PROBLEM DETAILS: This task calls for copying every line of the records that includes the word "screenshot".

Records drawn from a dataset
***
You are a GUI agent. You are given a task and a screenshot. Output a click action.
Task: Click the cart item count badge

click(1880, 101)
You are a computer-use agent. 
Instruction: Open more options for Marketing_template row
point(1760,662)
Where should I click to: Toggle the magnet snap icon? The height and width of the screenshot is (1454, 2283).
***
SOLVED EXERCISE:
You are a GUI agent. You are given a task and a screenshot. Output a click action.
Where should I click to: Toggle the magnet snap icon? The height and width of the screenshot is (1454, 2283).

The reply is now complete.